I. “On the Ethics of Free Milk: From Torah to Today”
This chapter will introduce the thesis and examine the morality of premarital sex from scripture and the present. It will provide an overview of sexual injunctions in the books of Moses, the Gospels, and the epistles while also examining contemporary concepts of sex such as recent developments in the Evangelical Lutheran Church in America. It will also introduce the themes of delayed marriage, hookups, cohabitation, and serial monogamy.
II. “Purity and Property Contracts to Egalitarianism: Marriage in Scripture and Modernity”
This chapter will examine the ideal marriage as described in scripture as well as the rules and traditions surrounding it. It will describe how marriage was viewed as a property transaction between a father and a future husband with the need to guarantee the “new vs. used” nature of the goods being exchanged.
This contrasts with the modern ideal of marriage includes mutual love, submission, and intimacy. The contractual nature of marriage, if still evident at all, is found taking place between the husband and wife as opposed to the husband and father of the bride This will draw heavily on Nelson, Gudorf, and St. Paul.
III. “21st Century Sex: To Infinity and Beyond”

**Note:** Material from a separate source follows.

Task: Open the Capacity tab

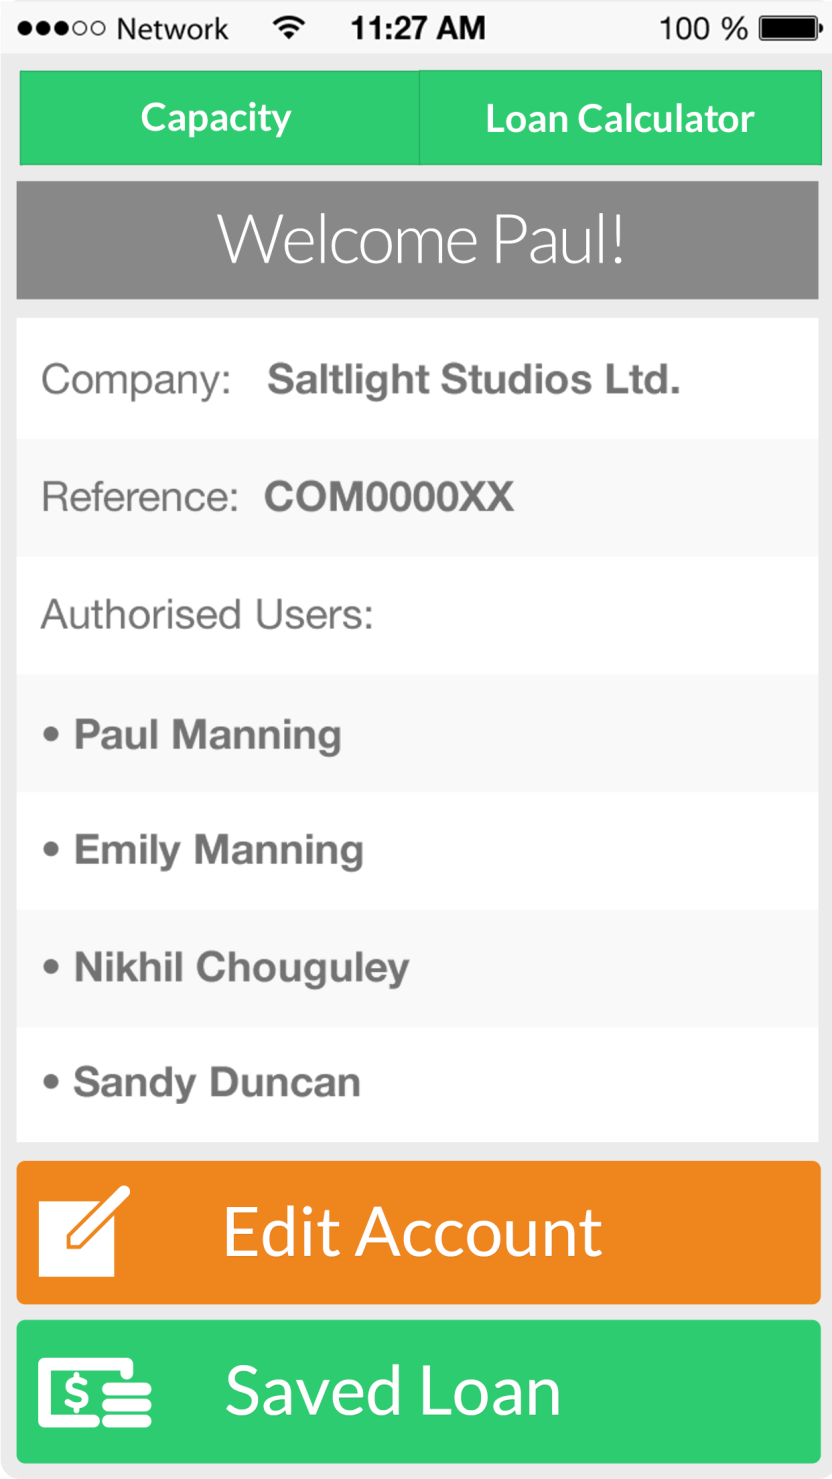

While much has been written on sex throughout historical periods, this thesis will focus on contemporary ideas of sex – specifically from the second half of the 20th century to the present. This period has seen a liberation of sexuality. Conservatives have often turned to a slippery-slope argument to counter this trend. It is important to consider at what point liberalization becomes self-righteousness or idolatry and to define the limits of what is permitted. While this thesis will argue for yet another “deregulation” of sex, the same conditions that should apply to sex for non-married couples should also apply to married couples. Thus, it could also be considered an increase in regulation. This thesis will also examine how a focus on egalitarian relationships could help increase “sanctification” as opposed to decrease it.

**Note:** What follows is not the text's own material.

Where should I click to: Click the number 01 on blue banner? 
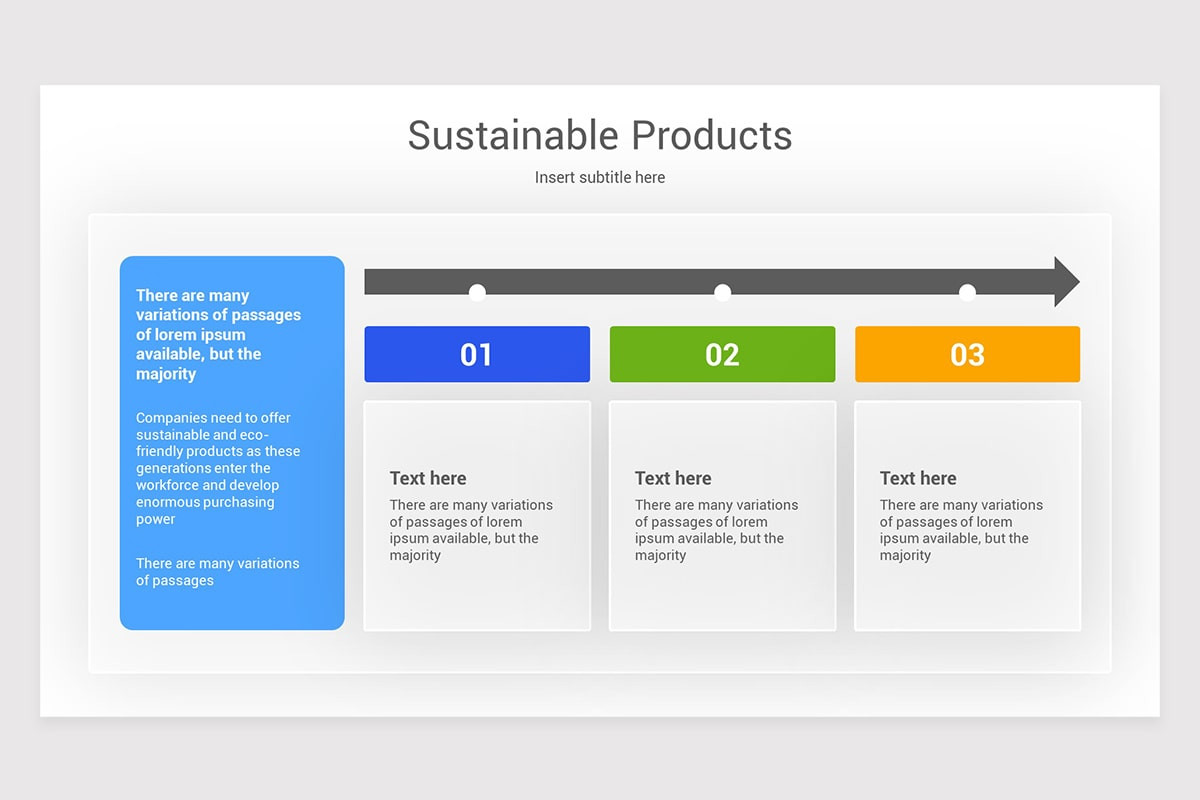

IV. “Conclusion: Returning to Scripture”
As mentioned above, while looking to scripture for approval is not feasible, holding conclusions up to the light of scripture for evaluation is important. Instead of prima scriptura I'm actually attempting an ultima scriptura in the hopes that it will strengthen a hermeneutic of suspicion and negate any hermeneutic of consent I may have. This section will be taking my hypothesis on nonmarried sex and seeing if it can hold water against scriptural injunctions against it.